Problem details: Copy every one of the rows below word for word, with no changes of any kind.

Records for locating described items
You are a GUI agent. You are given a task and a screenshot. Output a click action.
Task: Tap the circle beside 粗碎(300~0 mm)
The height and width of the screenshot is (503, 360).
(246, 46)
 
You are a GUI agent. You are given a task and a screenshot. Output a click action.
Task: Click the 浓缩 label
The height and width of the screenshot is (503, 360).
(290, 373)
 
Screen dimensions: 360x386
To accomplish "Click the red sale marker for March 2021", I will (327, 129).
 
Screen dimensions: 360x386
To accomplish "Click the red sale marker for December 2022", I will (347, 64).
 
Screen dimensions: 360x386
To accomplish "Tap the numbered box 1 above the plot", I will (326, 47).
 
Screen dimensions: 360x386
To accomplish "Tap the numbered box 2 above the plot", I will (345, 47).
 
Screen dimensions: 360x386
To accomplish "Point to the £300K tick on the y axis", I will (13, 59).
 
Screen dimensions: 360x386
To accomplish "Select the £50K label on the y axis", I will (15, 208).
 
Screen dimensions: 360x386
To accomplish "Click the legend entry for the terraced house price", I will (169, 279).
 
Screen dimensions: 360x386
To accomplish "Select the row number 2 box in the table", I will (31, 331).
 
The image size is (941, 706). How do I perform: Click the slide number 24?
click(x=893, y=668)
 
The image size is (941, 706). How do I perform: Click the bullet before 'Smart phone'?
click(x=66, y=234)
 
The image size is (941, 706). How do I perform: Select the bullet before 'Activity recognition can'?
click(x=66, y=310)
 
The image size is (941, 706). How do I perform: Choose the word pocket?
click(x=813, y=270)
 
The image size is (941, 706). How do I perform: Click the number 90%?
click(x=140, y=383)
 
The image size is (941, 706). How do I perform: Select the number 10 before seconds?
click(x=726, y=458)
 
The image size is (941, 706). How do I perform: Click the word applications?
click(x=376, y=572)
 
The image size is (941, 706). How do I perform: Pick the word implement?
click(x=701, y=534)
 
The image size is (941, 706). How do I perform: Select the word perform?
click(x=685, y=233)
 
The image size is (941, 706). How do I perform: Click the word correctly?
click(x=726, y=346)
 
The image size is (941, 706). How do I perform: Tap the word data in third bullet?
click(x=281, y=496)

Reply:
You are a GUI agent. You are given a task and a screenshot. Output a click action.
Task: Tap the circle beside 粗碎(300~0 mm)
The height and width of the screenshot is (503, 360).
(246, 46)
 
You are a GUI agent. You are given a task and a screenshot. Output a click action.
Task: Click the 浓缩 label
The height and width of the screenshot is (503, 360).
(290, 373)
 
Screen dimensions: 360x386
To accomplish "Click the red sale marker for March 2021", I will (327, 129).
 
Screen dimensions: 360x386
To accomplish "Click the red sale marker for December 2022", I will (347, 64).
 
Screen dimensions: 360x386
To accomplish "Tap the numbered box 1 above the plot", I will (326, 47).
 
Screen dimensions: 360x386
To accomplish "Tap the numbered box 2 above the plot", I will (345, 47).
 
Screen dimensions: 360x386
To accomplish "Point to the £300K tick on the y axis", I will (13, 59).
 
Screen dimensions: 360x386
To accomplish "Select the £50K label on the y axis", I will (15, 208).
 
Screen dimensions: 360x386
To accomplish "Click the legend entry for the terraced house price", I will (169, 279).
 
Screen dimensions: 360x386
To accomplish "Select the row number 2 box in the table", I will (31, 331).
 
The image size is (941, 706). How do I perform: Click the slide number 24?
click(x=893, y=668)
 
The image size is (941, 706). How do I perform: Click the bullet before 'Smart phone'?
click(x=66, y=234)
 
The image size is (941, 706). How do I perform: Select the bullet before 'Activity recognition can'?
click(x=66, y=310)
 
The image size is (941, 706). How do I perform: Choose the word pocket?
click(x=813, y=270)
 
The image size is (941, 706). How do I perform: Click the number 90%?
click(x=140, y=383)
 
The image size is (941, 706). How do I perform: Select the number 10 before seconds?
click(x=726, y=458)
 
The image size is (941, 706). How do I perform: Click the word applications?
click(x=376, y=572)
 
The image size is (941, 706). How do I perform: Pick the word implement?
click(x=701, y=534)
 
The image size is (941, 706). How do I perform: Select the word perform?
click(x=685, y=233)
 
The image size is (941, 706). How do I perform: Click the word correctly?
click(x=726, y=346)
 
The image size is (941, 706). How do I perform: Tap the word data in third bullet?
click(x=281, y=496)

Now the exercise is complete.